Kulturjournal, 21.10.2011

"Das Ende kann ein besserer Neuanfang sein." Was im Film eine Krankenschwester zu den Eltern sagt, die gerade ihre Tochter verloren haben, klingt wie eine düstere Metapher für ein Land, das seit Monaten vor dem finanziellen Kollaps steht. Und wenn ebendiese Krankenschwester wenig später ihren Kollegen erzählt, dass das Mädchen außer Lebensgefahr sei, so bleibt das bloß als Notiz im Raum stehen. Wie die permanenten Beschwichtigungen der Politik, von der abgewandten Pleite.

Die Krise kommt in "Alpis" zwar nie direkt zur Sprache, aber in den Dialogen, der Handlung und den Bildern schwingt sie permanent mit. Dabei habe er anfangs nicht spezifisch an Griechenland gedacht, so Regisseur Yorgos Lanthimos. Aber die Realität habe die Metaphorik des Films gewissermaßen eingeholt. Denn natürlich sei Geld ein zentrales Thema im Film, so Lanthimos weiter. Der Vergleich mit der aktuellen Situation eines Großteils der griechischen Bevölkerung einladend.

Die Stellvertreter

Im Zentrum von "Alpis" stehen vier Menschen, die auf eigenwillige Weise versuchen, Geld dazuzuverdienen: Eine Krankenschwester, ein Sanitäter, eine Turnerin und ihr Trainer bieten die Vertretung von Verstorbenen als Dienstleistung an. Spielen für die Zurückgebliebenen die Tochter, den Freund, die Geliebte.
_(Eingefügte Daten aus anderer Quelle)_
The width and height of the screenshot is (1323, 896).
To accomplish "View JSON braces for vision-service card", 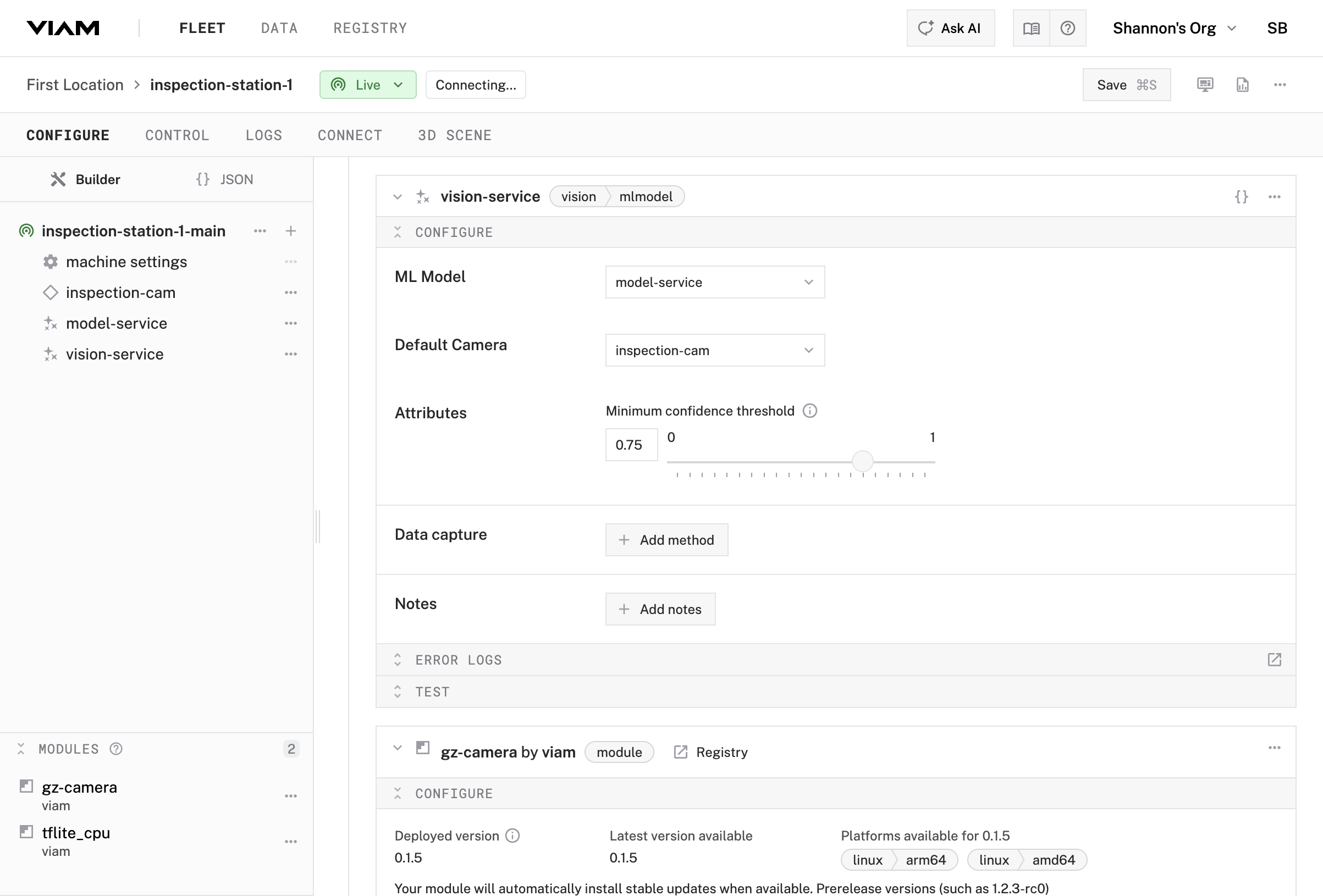I will tap(1241, 196).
Ihre Gruppe nennen sie "Alpis" - die Alpen. Ein großes Symbol, heißt es im Film: Unverwechselbar, nicht austauschbar. Alles andere wäre kleiner. Sie schlüpfen in eine skurrile Stellvertreterrolle. Versuchen eine Leere aufzufüllen, und leben so zugleich ein Leben, wie sie es selbst nicht haben, aber gerne hätten. Flüchten in eine Welt, die nicht die ihre ist, so Yorgos Lanthimos.

Radikal eigenwillig

Sex, Streit, Streicheleinheiten. Ein Lügengerüst. "Alpis" ist in jeglicher Hinsicht ein radikal eigenwilliger Film. Eigenwillig, wie auch das junge griechische Kino, das langsam aus den Schatten der großen Meister wie Michael Cacoyannis und Theo Angelopoulos herauszuwachsen beginnt. Unter schlechten Ausbildungsmöglichkeiten und mangelnder Finanzierung leide. Zugleich aber immer individueller und unangepasster werde, so Lanthimos.
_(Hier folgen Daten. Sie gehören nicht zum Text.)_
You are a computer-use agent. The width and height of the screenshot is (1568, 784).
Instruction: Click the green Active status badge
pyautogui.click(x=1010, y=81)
"Was uns eint, ist die Krise", meinte gar die griechische Filmemacherin Rachel Athina Tsangari unlängst in einem Interview. Letztes Jahr war sie mit ihrem gefeierten Film "Attenberg" auf der Viennale zu sehen, und sie ist die Produzentin von "Alpis". Die Krise habe das Kino längst erreicht, so Tsangari, aber sie sei optimistisch. Filmemacher müssten nun neue Wege der Finanzierung abseits staatlicher Förderungen suchen. Sie machen so kleinere, aber umso wichtigere Filme.

Irgendwann versucht sich die Tänzerin in "Alpis" zu erhängen. Die Krankenschwester bemerkt es, will einen Stuhl unterstellen, doch die Sitzfläche fehlt. "Alpis" ist eine große Metapher. Poetisch und spannend zugleich. Für den Zuschauer aber nicht immer leicht verständlich, wie auch so vieles außerhalb des Kinos.

service

"Alpis" ist am Freitag, 21. Oktober 2011, im Rahmen der Viennale im Wiener Gartenbaukino und am Sonntag, 23. Oktober 2011, im Künstlerhauskino zu sehen.